We did, however, try to tone down some of the obvious non-conforming features of the flyswatter club. We thought if we dumbed it down, we might have a chance for approval and future production. I was working with a Southern California tool maker and foundry on one last prototype. If this one did not work out, we would have kissed this frog many times… with no magic. We would have to move on to something else.

The prototype head arrived at my office the afternoon of the sales meeting, just before I was to leave for Los Colinas. I was excited to show it to Mr. Hogan, but he had left the Pafford Street Factory and was most likely at Shady Oaks. He would be going later to Los Colinas after that, so I would have to wait until the next day to show it to him.

After the speech, Mr. Hogan sat down for drinks with a number of his salesmen and held court as he liked to do. He told fantastic stories of past major championships. The group looked like a large covey of quail. This covey, however, did not sit looking outward for danger, but faced inward toward the man.

I began at the outer fringe, but as the stories went on I worked my way closer. I remember him telling a story about the 17th hole of the final round of the 1953 Open Championship at Carnoustie. As the night started to wind down, I found myself very near the center of the covey and just to the left of Mr. Hogan. By that point in my career, I knew many things about the man, but I would soon learn two more things.
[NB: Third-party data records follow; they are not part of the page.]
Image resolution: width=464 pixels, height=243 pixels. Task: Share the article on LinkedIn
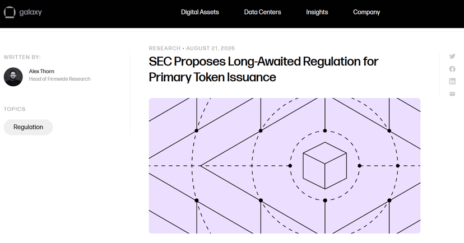tap(452, 81)
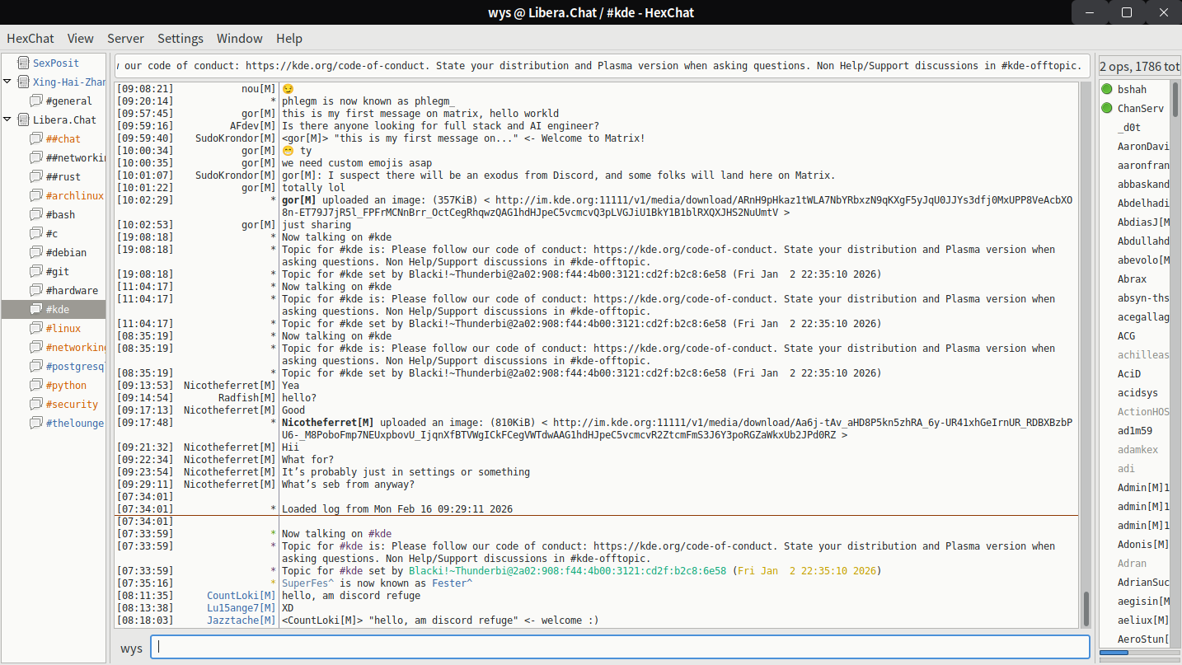Click the ##rust channel chat icon
The image size is (1182, 665).
[35, 176]
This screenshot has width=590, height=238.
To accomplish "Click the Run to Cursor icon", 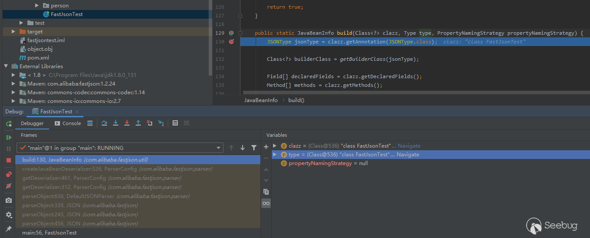I will coord(161,123).
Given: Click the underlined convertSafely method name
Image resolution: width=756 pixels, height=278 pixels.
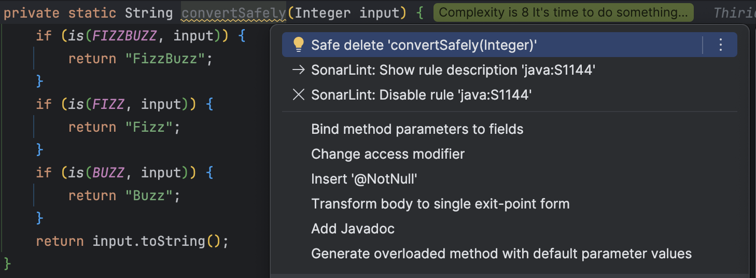Looking at the screenshot, I should pyautogui.click(x=233, y=13).
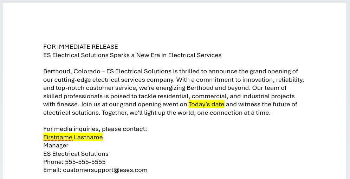Image resolution: width=350 pixels, height=179 pixels.
Task: Click the word "cutting-edge" in the paragraph
Action: point(72,80)
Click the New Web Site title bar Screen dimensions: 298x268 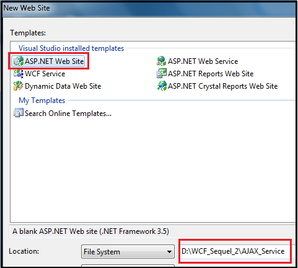[149, 8]
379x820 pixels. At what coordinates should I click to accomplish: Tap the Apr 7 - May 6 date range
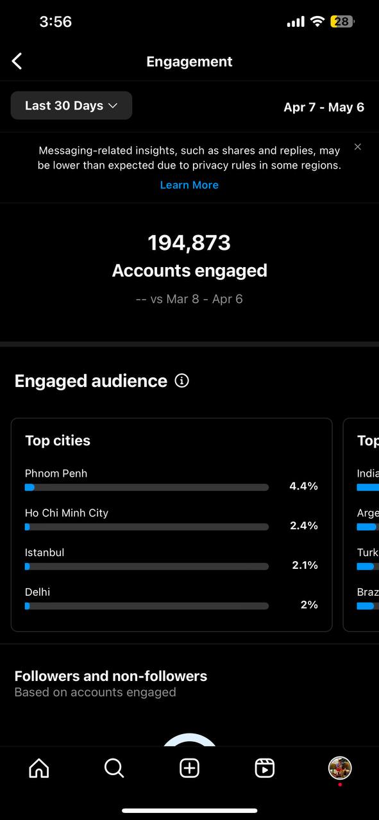coord(324,107)
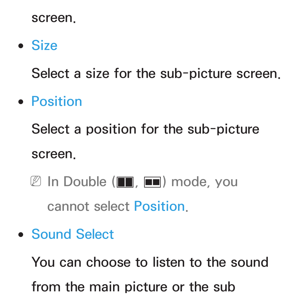Follow the Position link in the note
This screenshot has width=290, height=297.
(159, 206)
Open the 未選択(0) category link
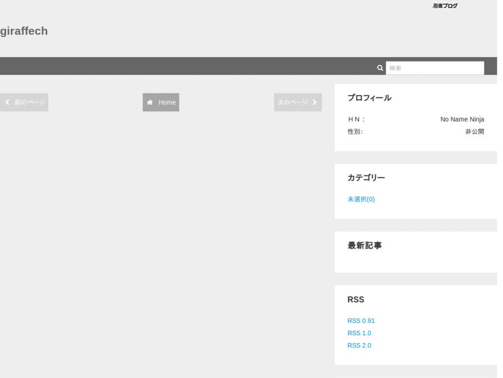This screenshot has height=378, width=503. 361,199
  1. At a sales meeting, you didn’t go near Mr. Hogan if you weren’t a salesman. This night was for them.
  2. Who Henny Bogan was.

When Mr. Hogan had stopped one story and was about to start another, I leaned in and said this to him:

“Sir, the latest prototype we’ve been waiting on came in today. I will be in tomorrow morning to show it to you.”
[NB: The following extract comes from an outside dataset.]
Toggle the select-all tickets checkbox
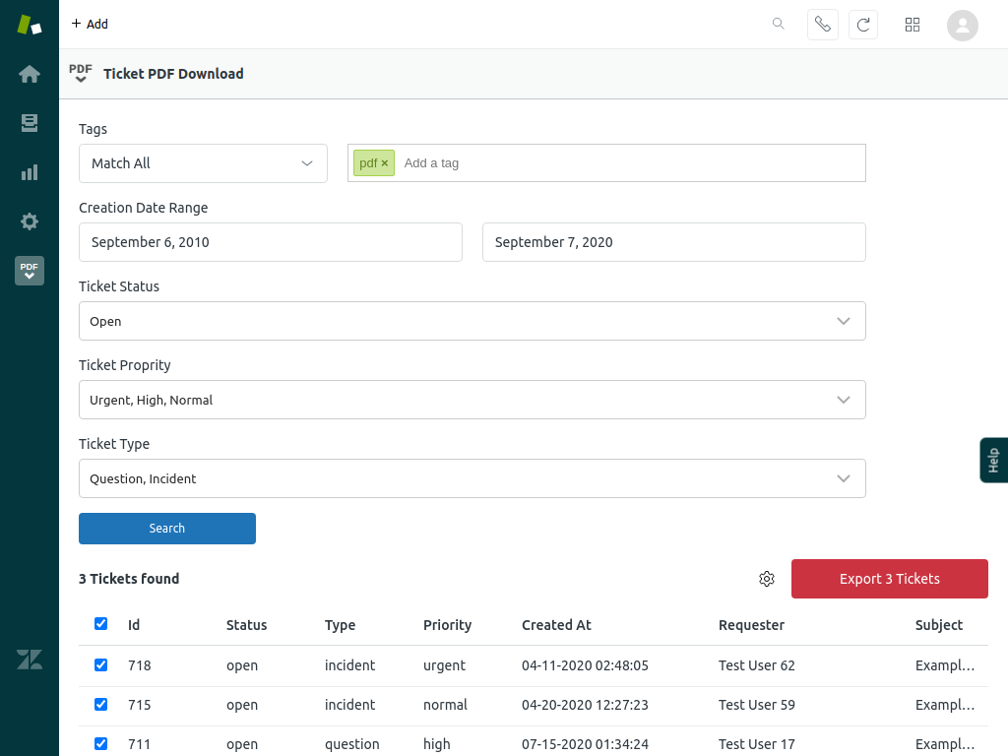Image resolution: width=1008 pixels, height=756 pixels. tap(100, 624)
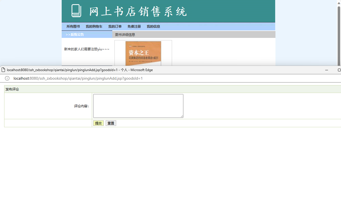Click the scrollbar up arrow at top right

[x=339, y=3]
He stared intensely at me, and then spoke loud enough for everyone to hear.

“Don’t bother, you are done! I’ve waited too long on that club. Go in tomorrow morning and tell Don Holland (the Ben Hogan Company V.P of Human Resources) that Henny Bogan says you are fired!”

I was stunned, speechless and totally disorientated. Mouths hung open around the covey of salesmen. One of the old timer salesmen actually started to laugh. Others were bewildered and feeling a sliver of my pain.
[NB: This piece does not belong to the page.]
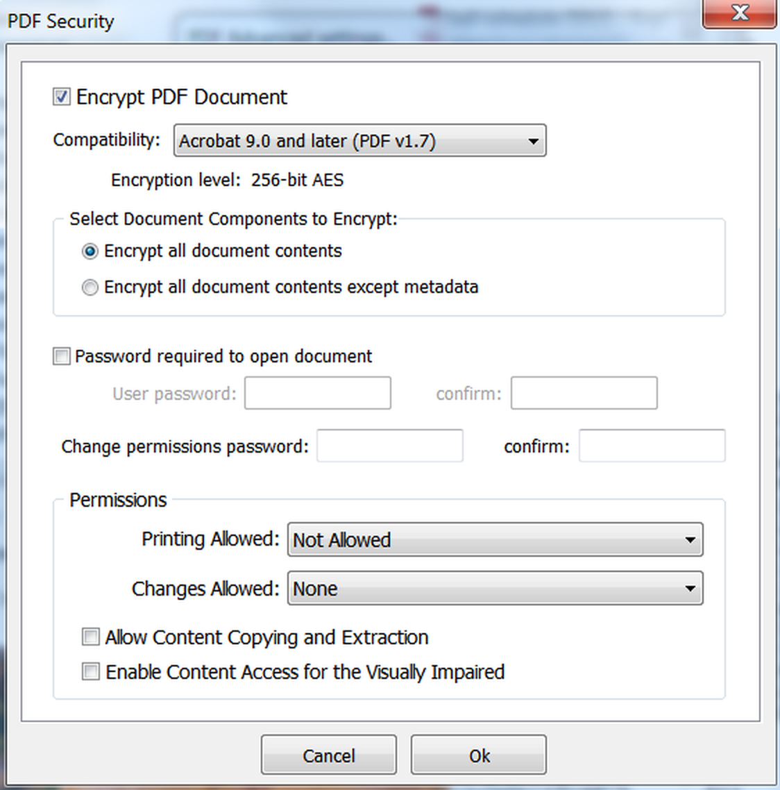Focus the Change permissions password field
This screenshot has height=790, width=780.
[x=390, y=446]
The fog of unemployment started to grip me. I didn’t know what to do other than head for my Ford Bronco and drive home. Walking to the parking lot, I tried to console myself. I was looking for a job when I found this one, and I would find another. I’d never been fired before, however, let alone by a hero of mine.

I drove the one hour from Irving to my place in southwest Fort Worth. Somewhere on the trip, I started to get mad. I really loved golf. This had been a dream job. How would I ever find a job in the industry after this goes public? Fired by an icon would forever be hanging next to my name.

I did not get any sleep that night, and was the first person at the factory the next morning so I could pack up my personal things. By the time Don Holland arrived to work, I was boxed up and ready to start the rest of my career somewhere else and probably not in the golf industry, I thought. At 8 a.m., I went into the HR area and asked to see Don. When he came out, he asked what I was up to so early.

“Mr. Hogan fired me last night,” I said.

Don could see I was mad. He looked skeptical, however. “Just how did he fire you,” Don asked. “Tell me his exact words.”

I was puzzled. What part of “fired” did Don not understand. It seemed like a simple concept for a VP to grasp.

“He fired me after his speech last night,” I said. “He did it in front of a number of salesmen.” I was getting hot again, reliving the experience.

“Calm down, Tom,” he said. “Tell me exactly what he said.” I explained what happened. When I told Don the exact words — that he said “Henny Bogan” says you’re fired — he broke into a big grin.

“Don’t you know who Henny Bogan is?” Don said.

I’d never heard of him, and assumed that it was a cocktail word slur. After all, Mr. Hogan had a few drinks that night. Don explained that Henny Bogan was the character Mr. Hogan sometimes became when he pulled jokes on people, and he had done this type of thing before.

“I doubt you have real problems with the real Ben Hogan,” Don said. “In fact, if he didn’t like you I doubt he would have had Henny Bogan pull this on you.”

So it was a joke?

No way… It sure didn’t feel like a joke to me last night or early this morning. I thought about the laughing man last night. Maybe that was why he started to chuckle? Don told me to go get my prototype and take it up to see Mr. Hogan. He said I should act like nothing happened. It was hard to do, but what other option did I have?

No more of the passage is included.